◆ **Aim of the task**
Omit any pictures, and restate word for word only the lines from the one with "1000x610 pixels." through the end of the data below.

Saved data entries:

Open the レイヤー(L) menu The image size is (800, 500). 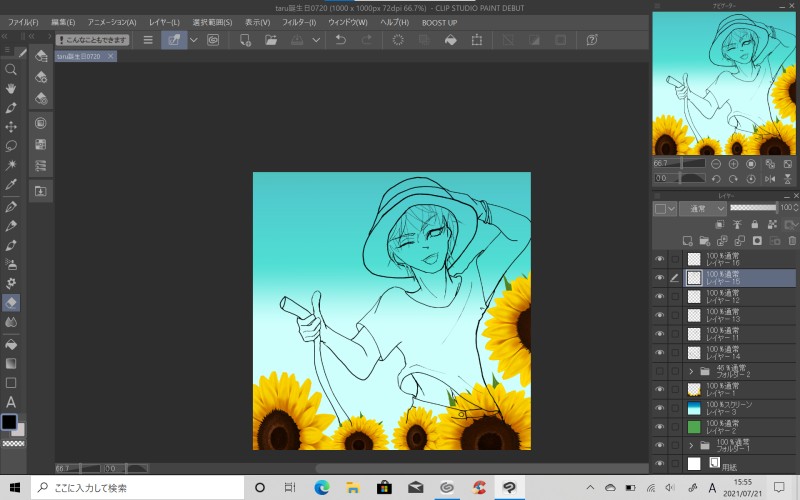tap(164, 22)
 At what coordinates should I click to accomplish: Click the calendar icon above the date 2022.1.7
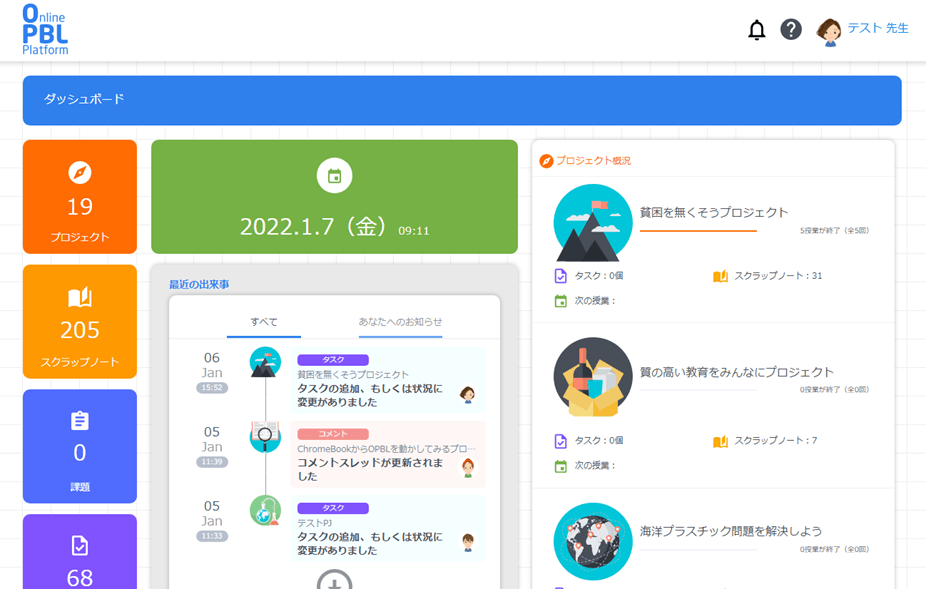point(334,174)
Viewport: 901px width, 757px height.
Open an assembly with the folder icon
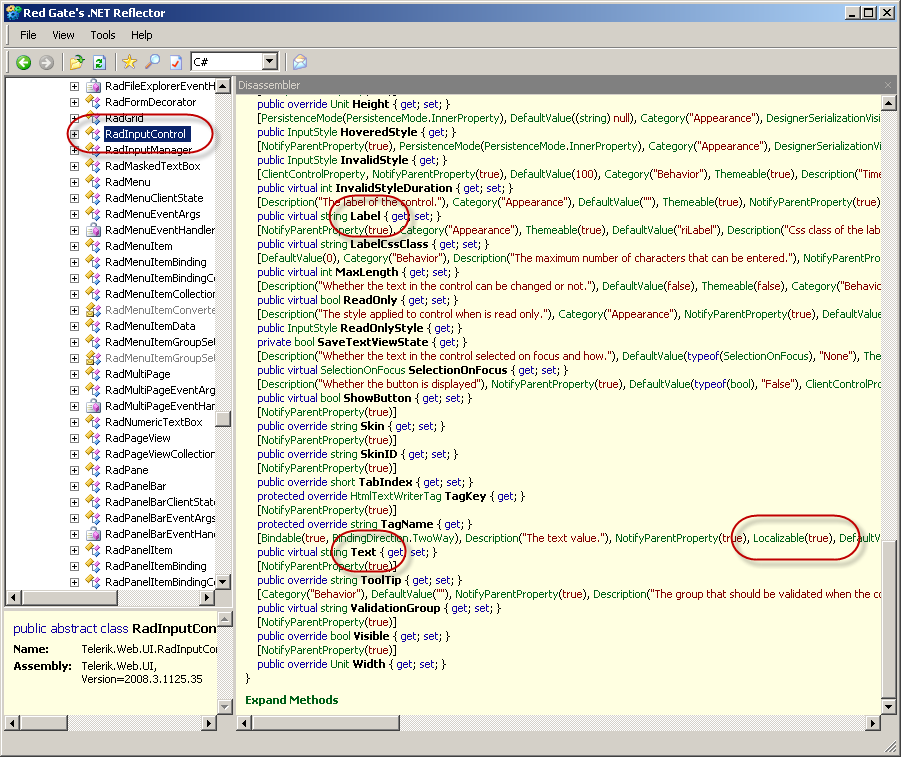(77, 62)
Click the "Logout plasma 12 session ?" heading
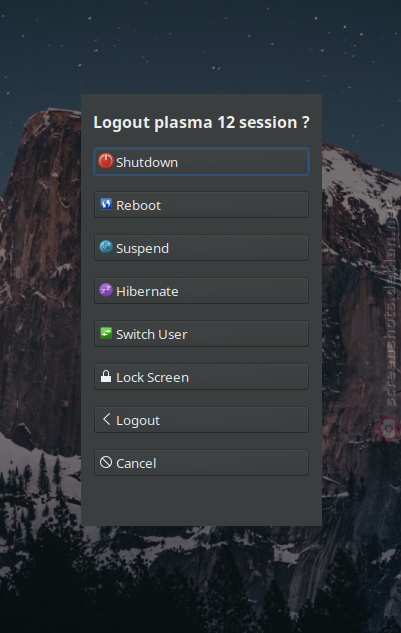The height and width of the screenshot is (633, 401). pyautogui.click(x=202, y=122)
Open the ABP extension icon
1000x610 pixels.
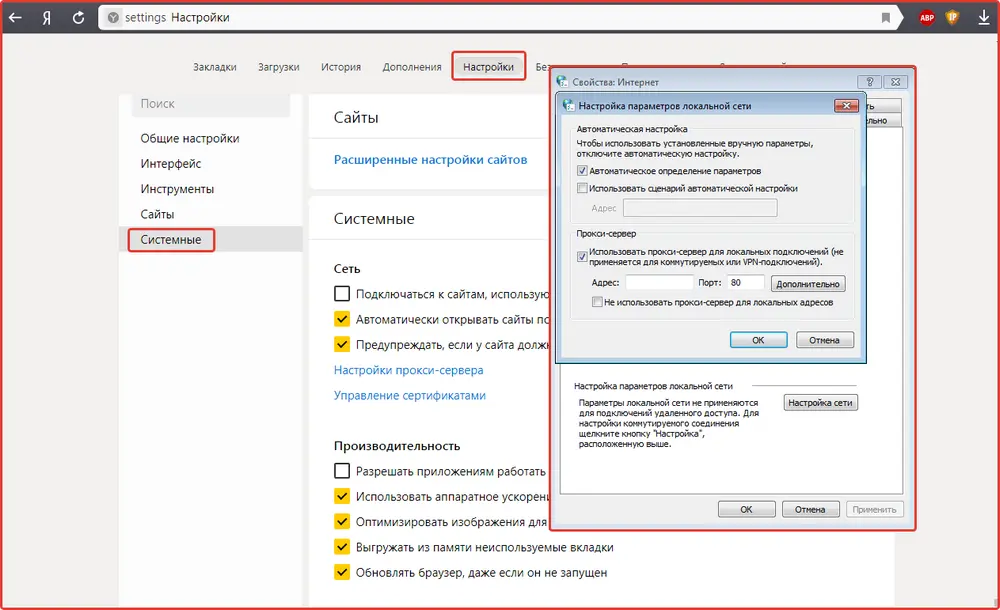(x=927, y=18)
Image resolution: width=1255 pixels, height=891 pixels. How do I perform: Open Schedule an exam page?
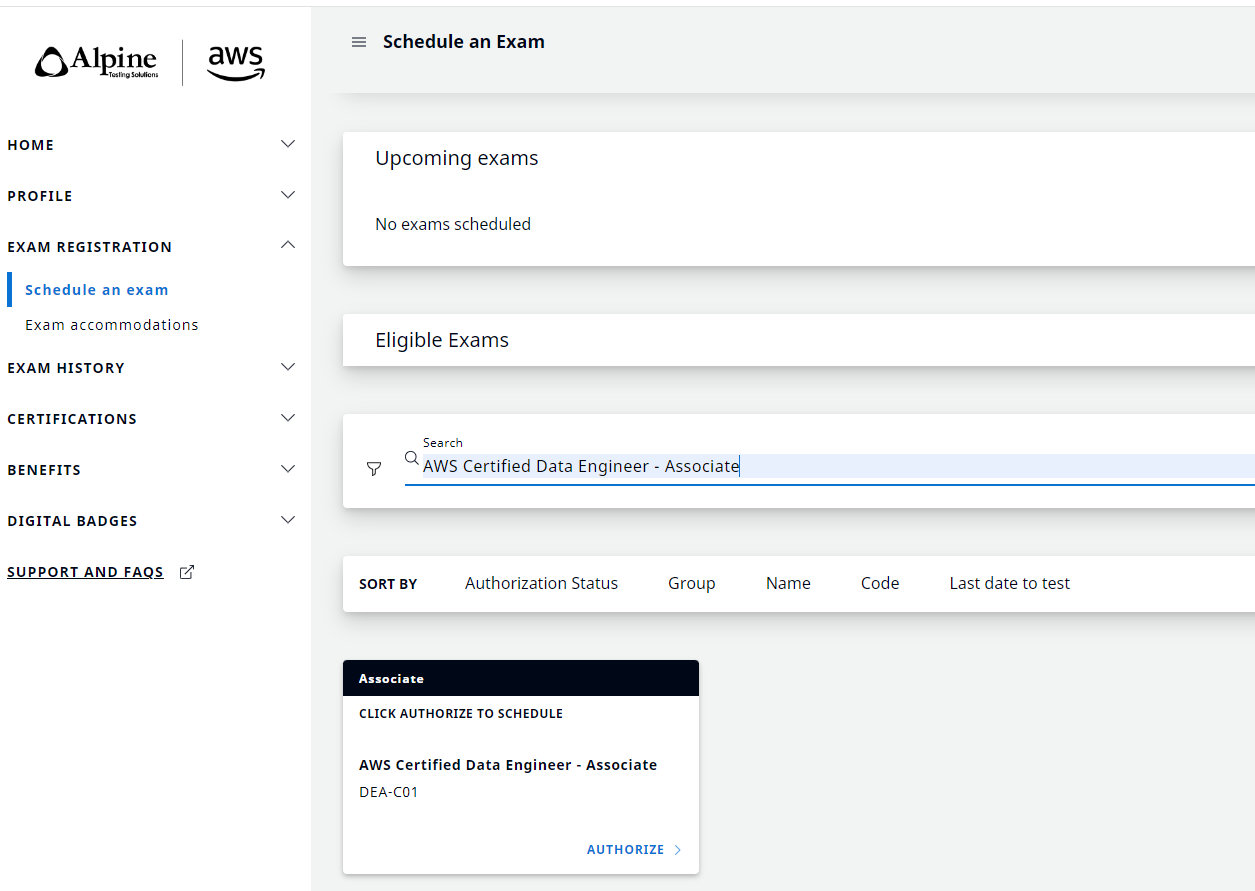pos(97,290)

◆ **Response to this task**
1000x610 pixels.
(x=927, y=18)
Image resolution: width=1255 pixels, height=891 pixels. How do I perform: Open Schedule an exam page?
pos(97,290)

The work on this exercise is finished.